The study, published in Alzheimer's & Dementia: Diagnosis, Assessment & Disease Monitoring, also demonstrated that the blood test can differentiate patients with mild cognitive impairment from patients with more advanced disease and patients with other diseases, such as Parkinson's disease, multiple sclerosis and early stage breast cancer.

"It is now generally believed that Alzheimer's-related changes begin in the brain at least a decade before the emergence of telltale symptoms," Robert Nagele, MD, study researcher and director of the Biomarker Discover Center at Rowan's New Jersey Institute of Successful Aging, said in the release. "To the best of our knowledge, this is the first blood test using autoantibody biomarkers that can accurately detect Alzheimer's at an early point in the course of the disease when treatments are more likely to be beneficial — that is, before too much brain devastation has occurred."
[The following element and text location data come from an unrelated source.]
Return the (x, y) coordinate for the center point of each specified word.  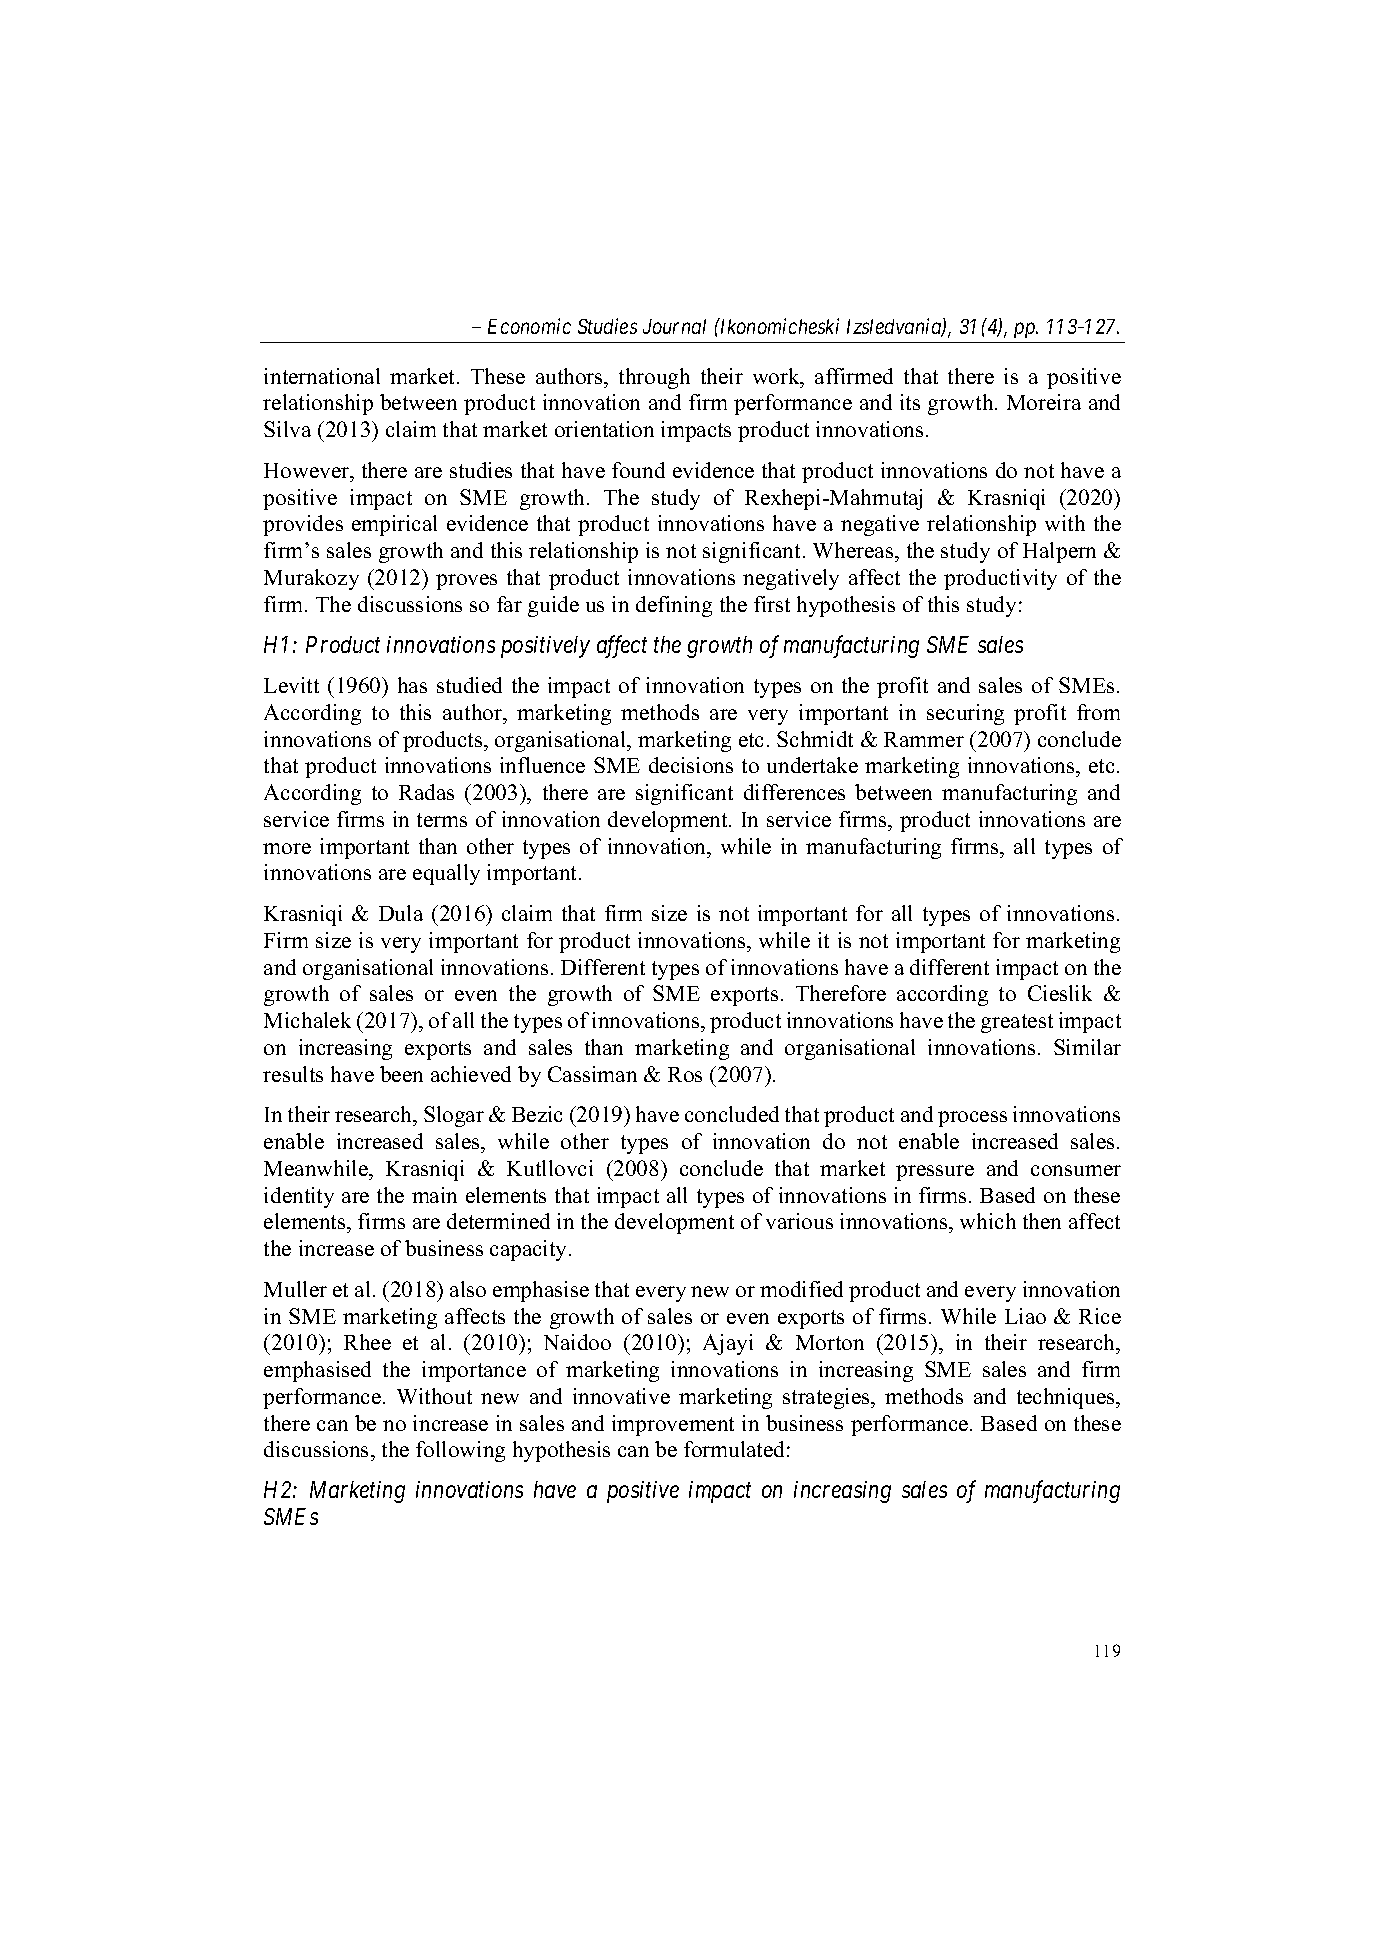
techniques (1067, 1398)
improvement (673, 1425)
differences (794, 792)
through (654, 378)
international (322, 376)
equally (446, 874)
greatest (1017, 1023)
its (910, 402)
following (460, 1451)
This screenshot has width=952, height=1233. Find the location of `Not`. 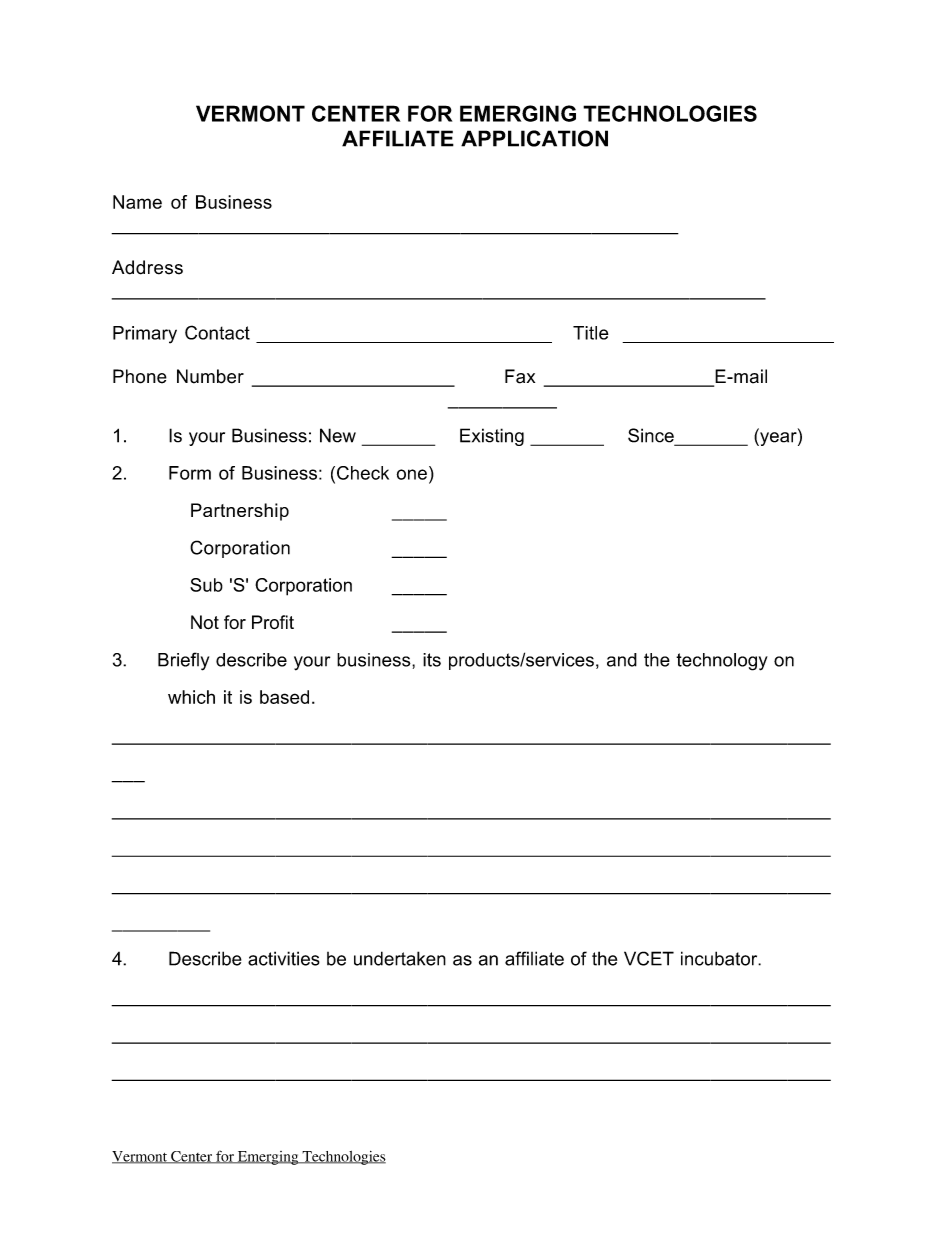

Not is located at coordinates (205, 622).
Nagele is also the cofounder and chief scientific officer of Durin Technologies Inc.

The researchers acknowledged that larger studies will be necessary to determine how useful it will be in the general population, but that their test may allow for earlier treatment.

"Early diagnosis of dementia has many potential benefits for clinicians, patients, and family members alike," they wrote. "These benefits include, but are not limited to earlier treatment, which may delay symptom progression, enrollment into clinical trials, which could potentially facilitate the development of new therapies and drug targets, as well as the ability to make lifestyle arrangements and manage future medical care. In addition to [mild cognitive impairment], this simple blood-based diagnostic method has also been verified in the detection and staging of early-stage [Parkinson’s disease], suggesting the potential for widespread application of this platform as a multi-disease diagnostic tool." – by Chelsea Frajerman Pardes

Disclosures: DeMarshall reports no relevant financial disclosures. Please see the full study for a complete list of all other authors’ relevant financial disclosures.